Supplied information:
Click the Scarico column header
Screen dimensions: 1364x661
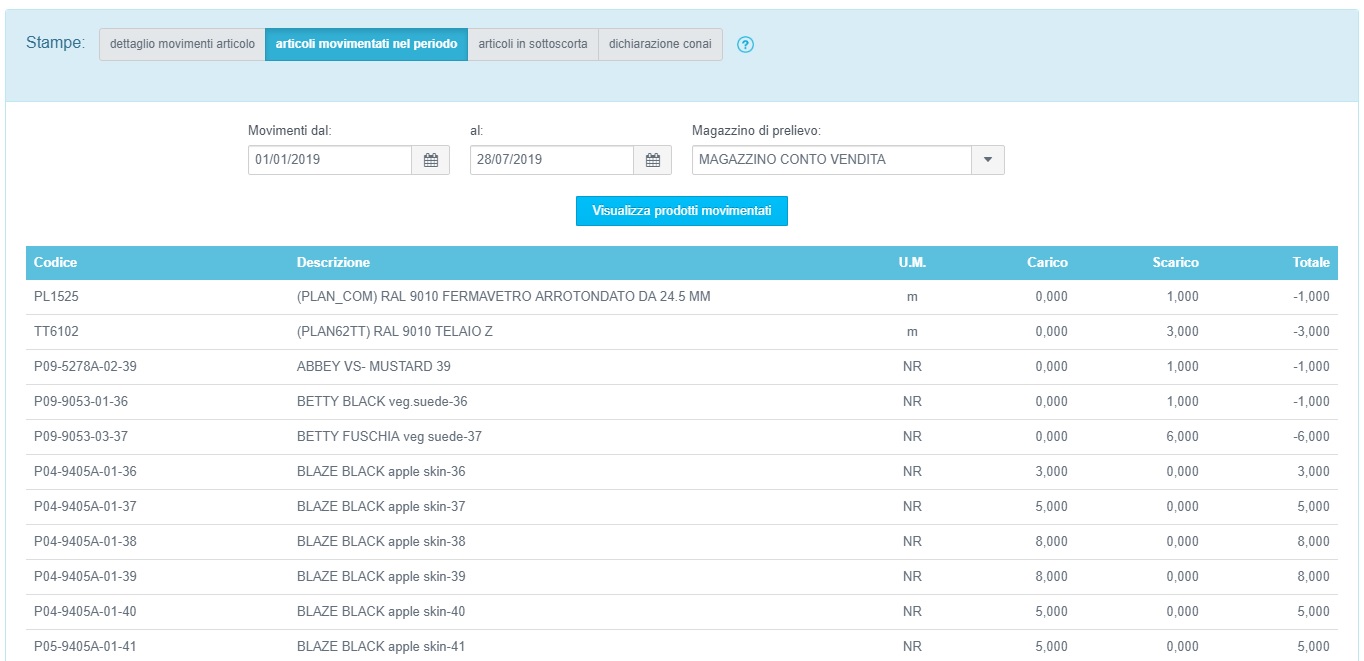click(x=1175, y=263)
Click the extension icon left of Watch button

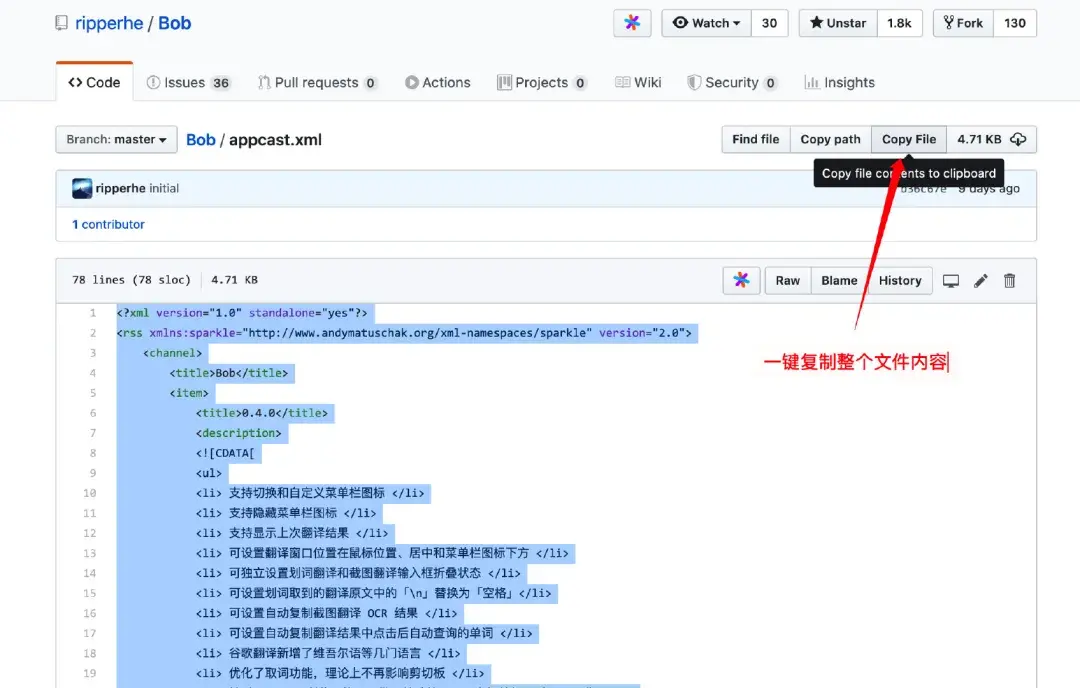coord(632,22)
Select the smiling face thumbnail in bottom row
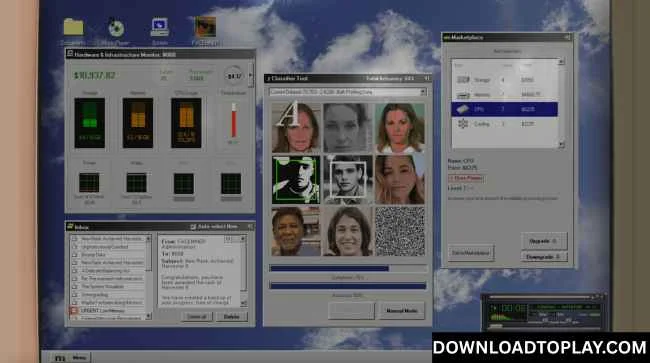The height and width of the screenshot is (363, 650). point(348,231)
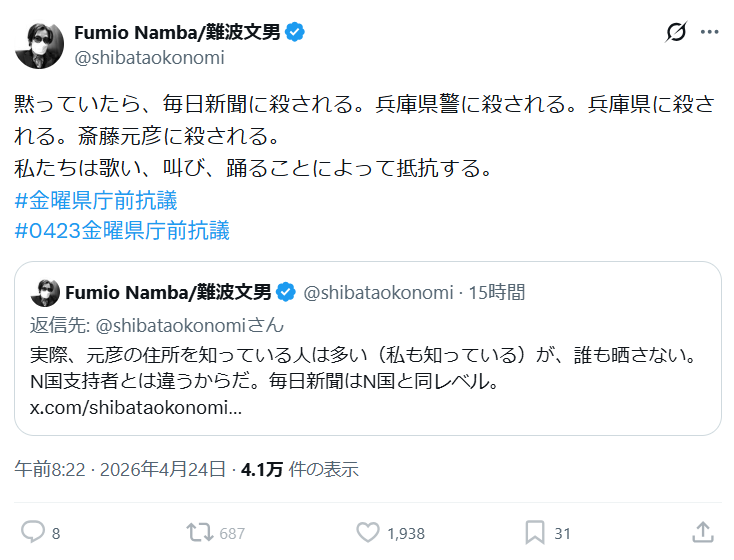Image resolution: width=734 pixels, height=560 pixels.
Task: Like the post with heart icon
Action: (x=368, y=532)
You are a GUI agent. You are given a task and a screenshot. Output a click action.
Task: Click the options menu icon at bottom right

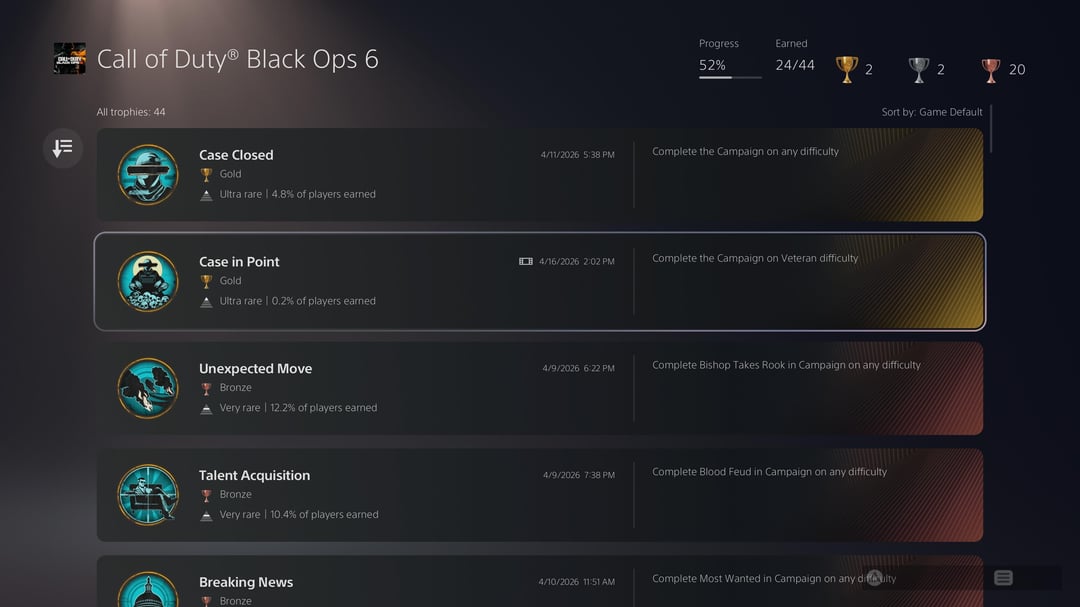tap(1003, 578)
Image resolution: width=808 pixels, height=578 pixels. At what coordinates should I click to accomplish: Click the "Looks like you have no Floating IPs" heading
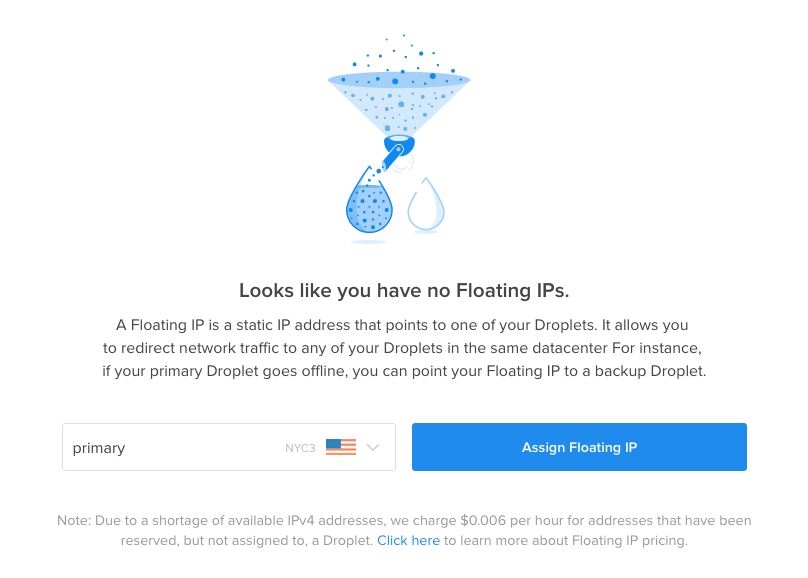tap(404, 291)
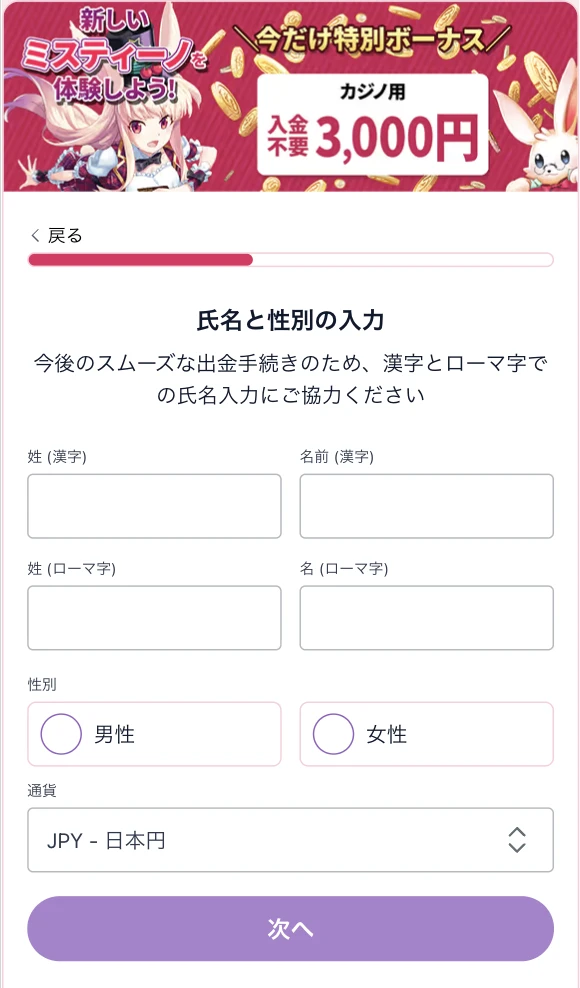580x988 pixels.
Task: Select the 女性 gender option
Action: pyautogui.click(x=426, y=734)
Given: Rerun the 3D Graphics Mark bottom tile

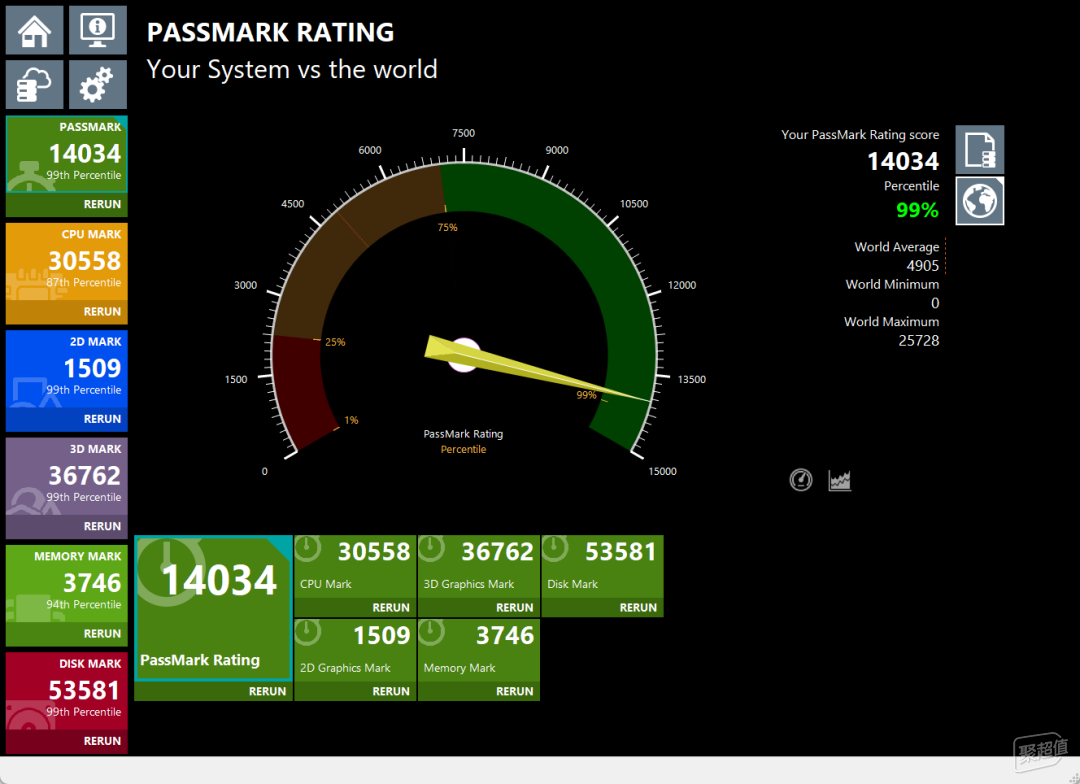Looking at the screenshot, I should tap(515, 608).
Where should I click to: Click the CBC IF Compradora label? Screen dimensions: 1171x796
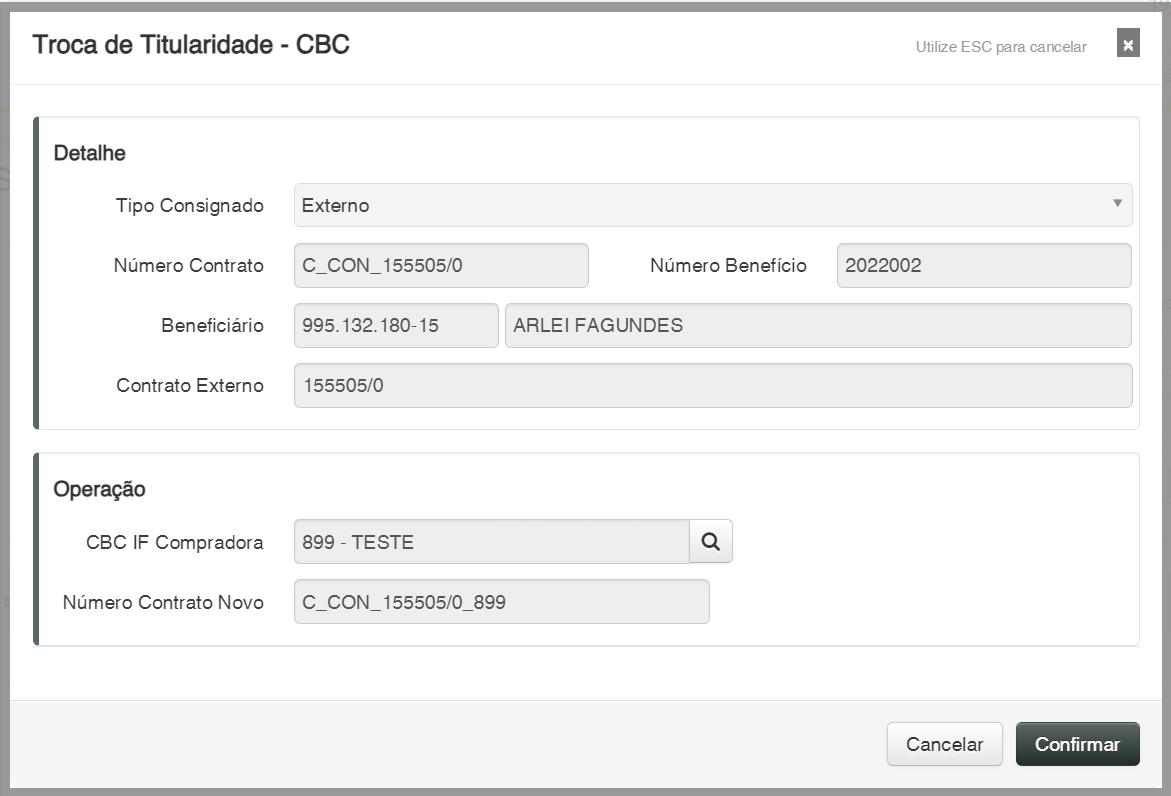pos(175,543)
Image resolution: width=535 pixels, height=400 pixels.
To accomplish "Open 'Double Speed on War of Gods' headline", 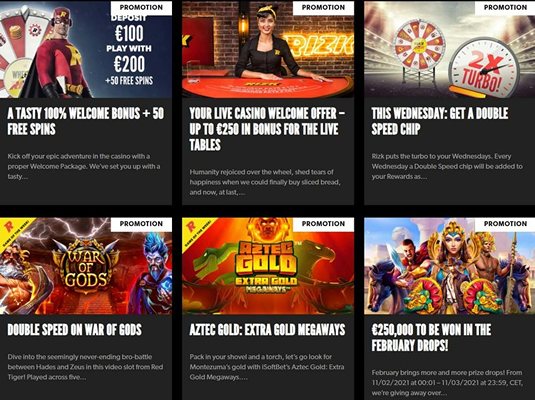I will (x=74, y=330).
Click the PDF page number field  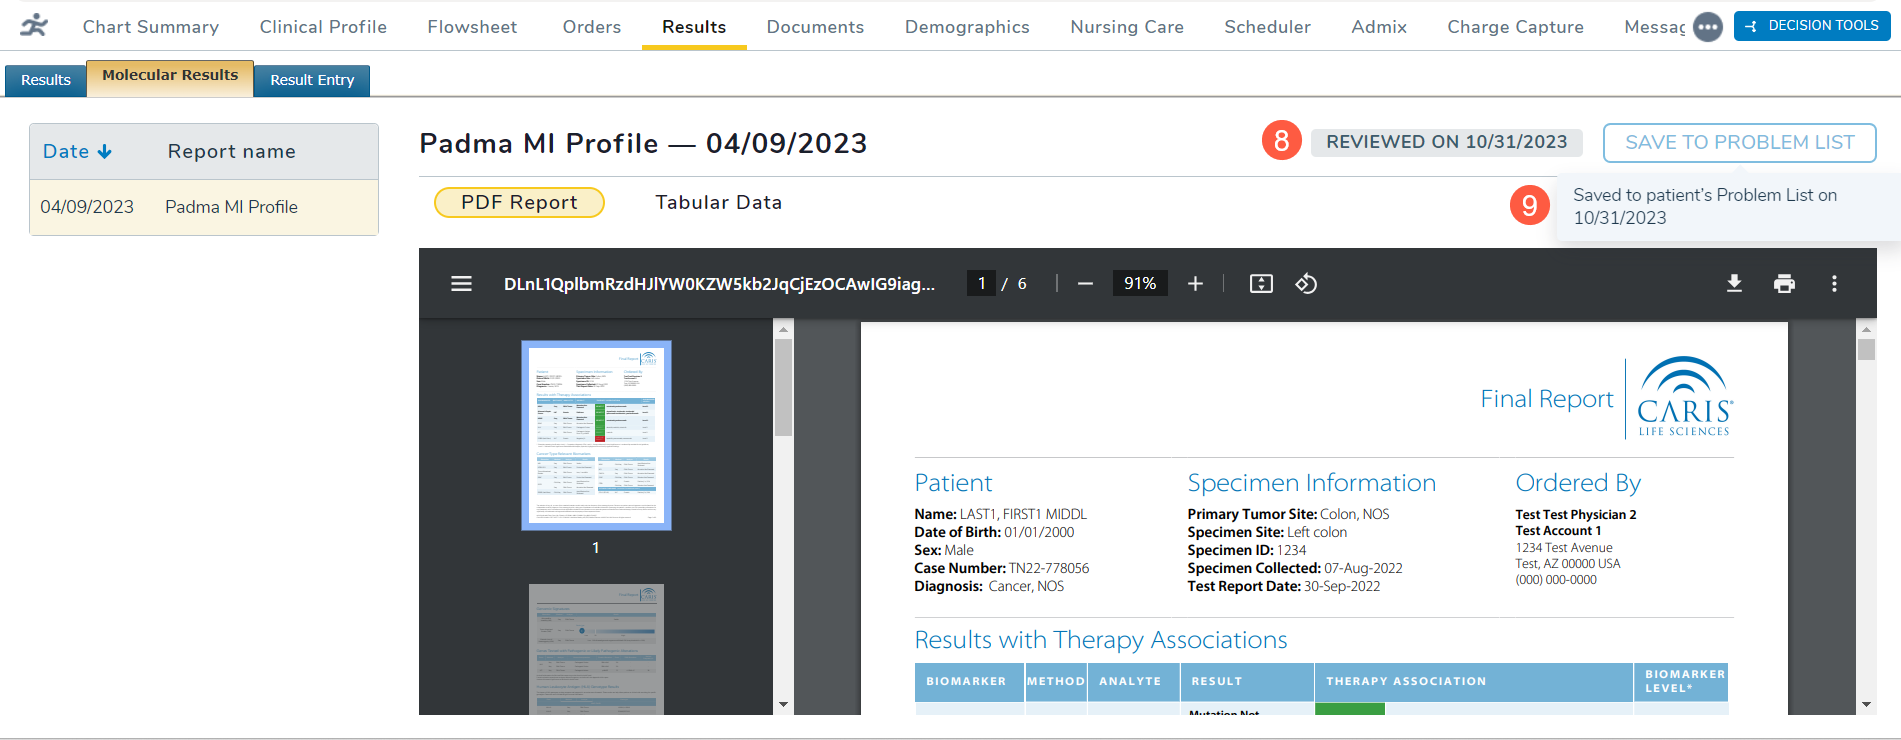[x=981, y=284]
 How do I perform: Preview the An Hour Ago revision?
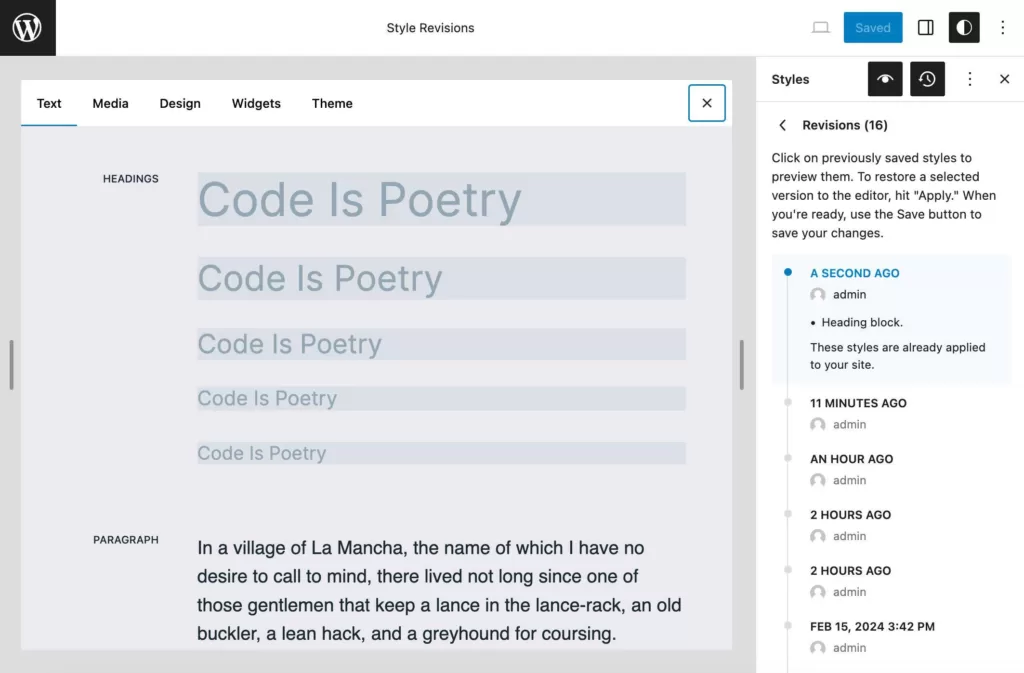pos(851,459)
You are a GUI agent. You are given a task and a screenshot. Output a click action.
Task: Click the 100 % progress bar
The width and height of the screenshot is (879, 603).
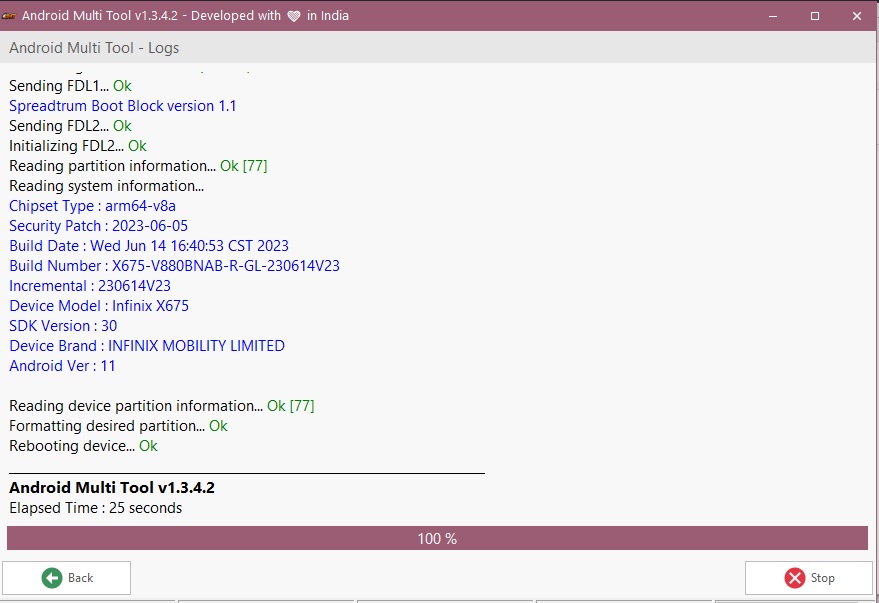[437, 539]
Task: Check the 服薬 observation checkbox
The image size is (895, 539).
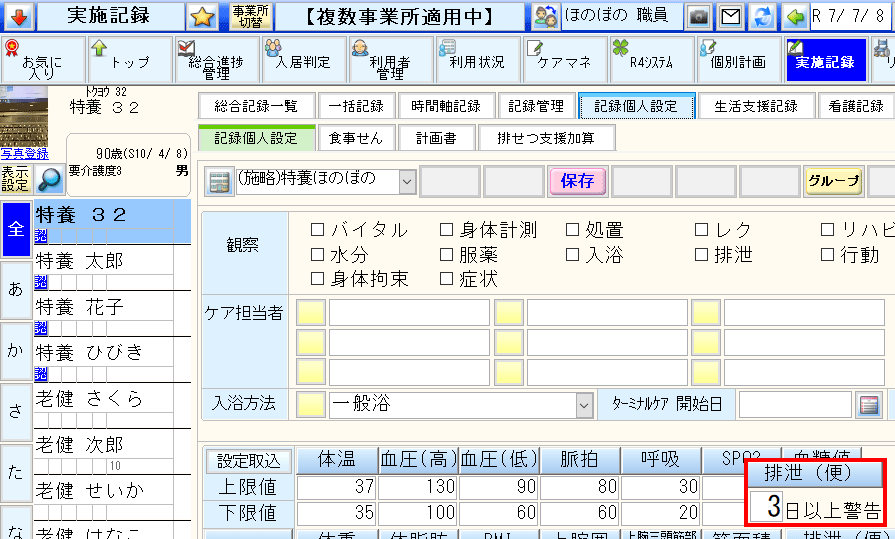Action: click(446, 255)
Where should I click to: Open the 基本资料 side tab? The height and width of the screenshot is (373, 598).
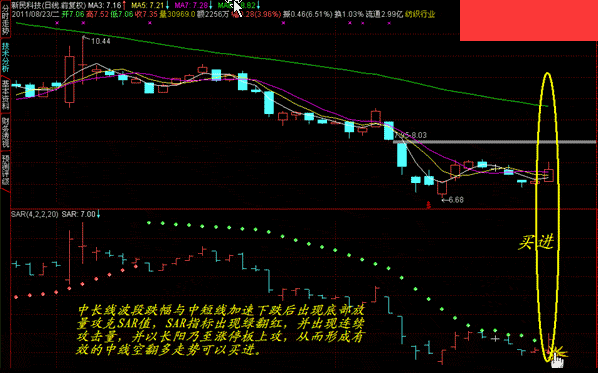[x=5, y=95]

What this task involves: Your answer should hold only the lines from the one with "Where should I click to: Open" through the final line of the listing above, transcribed exactly and without pictures.

Task answer:
Where should I click to: Open the 基本资料 side tab? The height and width of the screenshot is (373, 598).
[x=5, y=95]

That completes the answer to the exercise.